Sidang perdana Marjani dijadwalkan berlangsung di Pengadilan Tipikor pada Pengadilan Negeri Pekanbaru, Senin (31/8/2026).
Marjani menjadi tersangka keempat dalam perkara yang berkaitan dengan dugaan pemerasan di lingkungan Pemerintah Provinsi Riau tersebut.
Dalam perkara ini, Komisi Pemberantasan Korupsi (KPK) menduga Marjani memiliki peran dalam rangkaian penerimaan uang yang berkaitan dengan perkara tersebut.
Peran Marjani akan diuji melalui proses persidangan. Jaksa Penuntut Umum (JPU) KPK nantinya akan memaparkan konstruksi perkara dan alat bukti yang diperoleh selama penyidikan.
Juru Bicara KPK Budi Prasetyo mengatakan seluruh bukti tersebut akan diuji secara terbuka di hadapan majelis hakim.
"Pada tahap tersebut, JPU akan menguraikan konstruksi perkara dan alat bukti yang telah diperoleh untuk diuji secara terbuka di hadapan majelis hakim," kata Budi Prasetyo.
Untuk menghadapi persidangan Marjani, KPK menyiapkan tujuh jaksa penuntut umum.
Ketujuh JPU tersebut yakni Budiman Abdul Karib, Irwan Ashadi, Tonny Frengky Pangaribuan, Diky Wahyu Ariyanto, Meyer Volmar Simanjuntak, Erlangga Jayanegara, dan Acep Kohar.

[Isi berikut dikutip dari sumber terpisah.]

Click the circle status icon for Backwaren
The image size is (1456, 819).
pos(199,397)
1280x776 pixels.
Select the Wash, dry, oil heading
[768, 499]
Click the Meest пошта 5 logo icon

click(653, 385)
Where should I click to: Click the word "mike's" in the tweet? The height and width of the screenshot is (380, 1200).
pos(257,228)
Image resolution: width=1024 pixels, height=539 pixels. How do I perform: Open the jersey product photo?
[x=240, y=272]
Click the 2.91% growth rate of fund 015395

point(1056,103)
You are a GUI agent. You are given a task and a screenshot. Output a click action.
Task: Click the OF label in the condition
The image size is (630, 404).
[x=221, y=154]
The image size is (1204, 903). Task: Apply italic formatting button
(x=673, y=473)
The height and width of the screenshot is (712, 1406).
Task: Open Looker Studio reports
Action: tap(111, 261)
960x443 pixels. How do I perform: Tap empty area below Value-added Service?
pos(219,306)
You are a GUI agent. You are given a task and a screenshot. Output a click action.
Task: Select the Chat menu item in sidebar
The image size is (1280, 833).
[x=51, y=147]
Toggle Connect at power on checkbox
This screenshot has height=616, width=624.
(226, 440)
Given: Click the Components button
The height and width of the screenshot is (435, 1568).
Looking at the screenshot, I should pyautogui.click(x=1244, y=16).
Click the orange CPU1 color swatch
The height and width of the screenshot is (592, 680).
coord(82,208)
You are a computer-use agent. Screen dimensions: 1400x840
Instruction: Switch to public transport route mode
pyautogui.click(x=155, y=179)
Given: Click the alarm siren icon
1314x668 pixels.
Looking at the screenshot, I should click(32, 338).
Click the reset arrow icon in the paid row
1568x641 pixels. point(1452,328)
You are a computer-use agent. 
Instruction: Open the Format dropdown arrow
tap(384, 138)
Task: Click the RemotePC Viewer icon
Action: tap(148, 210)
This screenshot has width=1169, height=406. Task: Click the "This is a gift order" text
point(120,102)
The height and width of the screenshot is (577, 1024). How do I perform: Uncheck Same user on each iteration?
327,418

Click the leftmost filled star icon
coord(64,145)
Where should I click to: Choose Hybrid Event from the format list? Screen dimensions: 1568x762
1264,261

Persidangan Marjani menjadi perkembangan lanjutan dari perkara dugaan korupsi yang sebelumnya menjerat Abdul Wahid.
Berlanjut Setelah Vonis Abdul Wahid
Perkara Marjani memiliki keterkaitan dengan kasus yang sebelumnya disidangkan terhadap Abdul Wahid.
Gubernur Riau nonaktif tersebut telah menjalani persidangan di Pengadilan Tipikor pada PN Pekanbaru bersama dua terdakwa lain.
Keduanya yakni Kepala Dinas PUPR-PKPP Riau nonaktif M Arief Setiawan dan tenaga ahli gubernur Dani M Nursalam.
Majelis hakim kemudian menjatuhkan vonis terhadap Abdul Wahid pada 30 Juli 2026.
Abdul Wahid dijatuhi hukuman dua tahun penjara dan denda Rp200 juta. Denda tersebut disertai ketentuan subsider 80 hari kurungan.
Selain itu, Abdul Wahid dibebankan membayar uang pengganti sebesar Rp1,45 miliar.
Putusan tersebut lebih ringan dibandingkan tuntutan JPU KPK. Sebelumnya, jaksa menuntut Abdul Wahid dengan hukuman 8 tahun 6 bulan penjara.
Dalam putusannya, majelis hakim menilai Abdul Wahid terbukti menerima uang sekitar Rp2,4 miliar yang berkaitan dengan jabatannya sebagai kepala daerah.
Kini, perkara yang berkaitan dengan rangkaian kasus tersebut berlanjut melalui persidangan Marjani.
Sidang perdana akan menjadi tahap awal untuk menguji dakwaan, bukti, serta peran Marjani sebagaimana diduga KPK.
Seluruh dugaan tersebut masih harus dibuktikan dalam persidangan. Putusan akhir mengenai kesalahan atau tidaknya Marjani berada di tangan majelis hakim.